The (Only) Reason You Should Not Sin (September 17, 2006)

Sin displeases God, and that is the only reason you should not do it.

A study from Focus on the Family claims to show that teenage virgins do better later in life than teenage fornicators. Interviews conducted over 20 years with more than 7,000 people show that those who still had their virginity at 18 wound up making more money, having fewer divorces, and getting more education than those who had lost their virginity by that age. Lead study author Dr. Reginald Finger said, "It is very much as we suspected - that adolescent virginity has a significant impact on well-being in middle adulthood."

So what?

It seems that the point of the study is to show that virginity is good for you. It is in your best interests to refrain from sex while young. You'll be richer and happier in the long run if you abstain now. Don't you want what is best for you? Of course you do. But I believe it is morally poisonous to make that a motivation for doing right.

First of all, because a nasty existential backlash can occur when our lives do not line up with statistical probabilities. Case in point: me. A friend of mine lost his virginity at 17 and had to marry his pregnant girlfriend. I kept my virginity till my wedding night and married in the Lord. How have things turned out for my friend and me two decades after our wedding ceremonies? His wife is a faithful helpmate and loving mother to their children; my wife renounced Christ and left me so she could go pursue a godless lifestyle. As for the financial yardstick that Focus on the Family uses to help determine "well-being in middle adulthood," my friend is doing well; I am not.

If I had let the prospect of middle-adulthood happiness motivate my chastity as a young man, then I suppose I would now be bitter against God precisely to the degree that I had expected him to reward my obedience. But I am not bitter, and I am not resentful. (I may be a sad lonely wreck - but that is not the same as being bitter.)

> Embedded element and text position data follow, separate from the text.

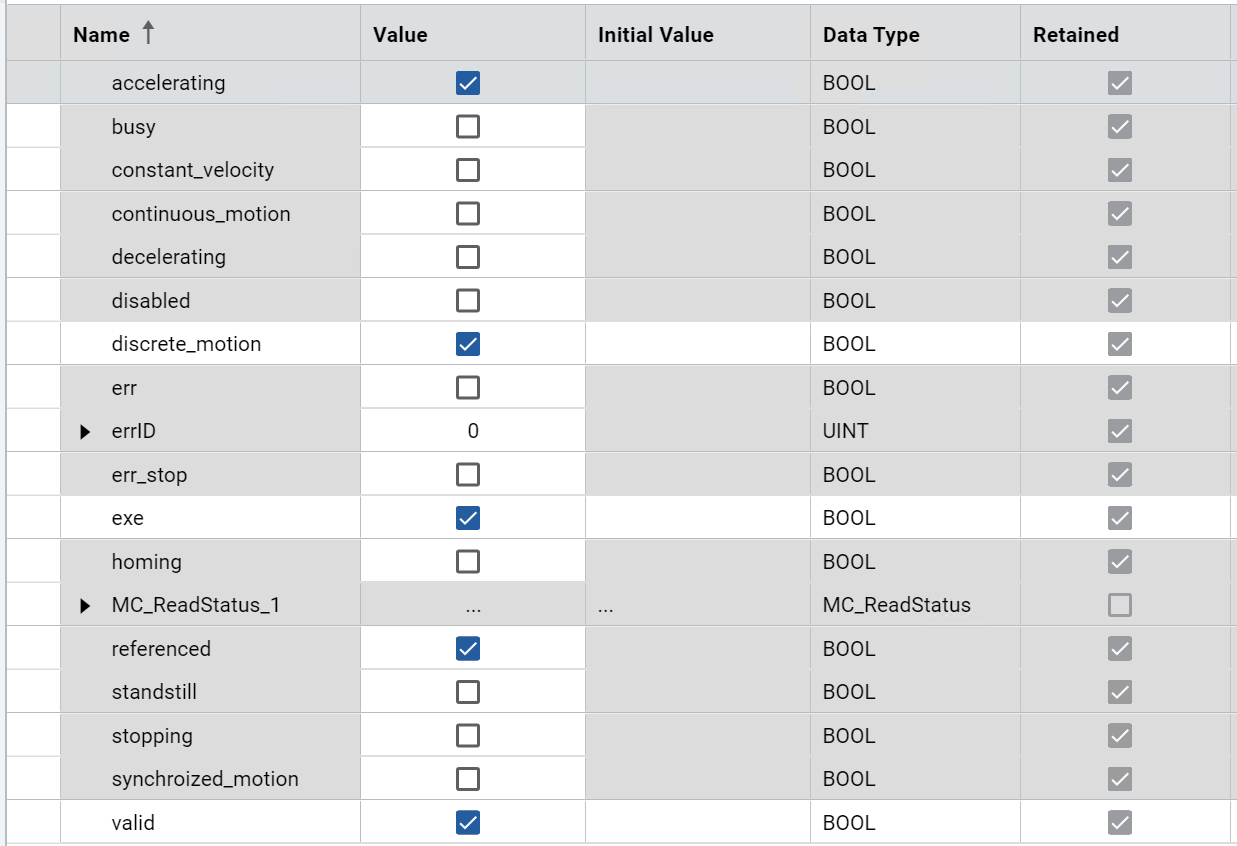Toggle Retained checkbox for MC_ReadStatus_1
Image resolution: width=1237 pixels, height=846 pixels.
(1120, 605)
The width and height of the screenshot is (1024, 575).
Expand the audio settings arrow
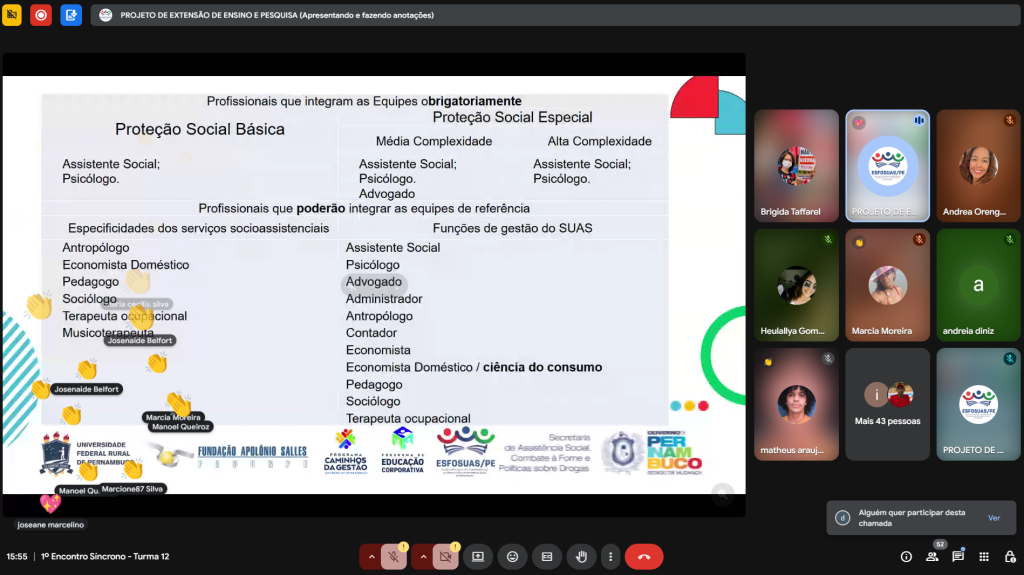371,557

Secondly, regardless of how things turn out for us individually, it is still not right to make self-interest a motivation for being good. Suppose we lived in a very different statistical universe. Suppose young fornicators generally had happier marriages, longer lives, better jobs? What if Focus on the Family's study gave the "wrong" results? What would they say to young people then? (I imagine they would burn the results.)

These questions are not merely hypothetical. Twenty-four years ago I heard a Romanian pastor explain how he warned young converts that if they trusted Christ their lives would get worse. "The secret police will have a file on you," he said. "You may not be able to continue your university education. You won't get a good job - you may have to work as a street sweeper." He told us that many responded, "I know that. But Jesus died for me. How can I do any less than suffer for him?"

That is the kind of motivation for goodness that we must instill in our young people and retain in our own hearts. Obey God not because you believe it will make your life better. Obey him even when you know for a fact that it will make your life worse.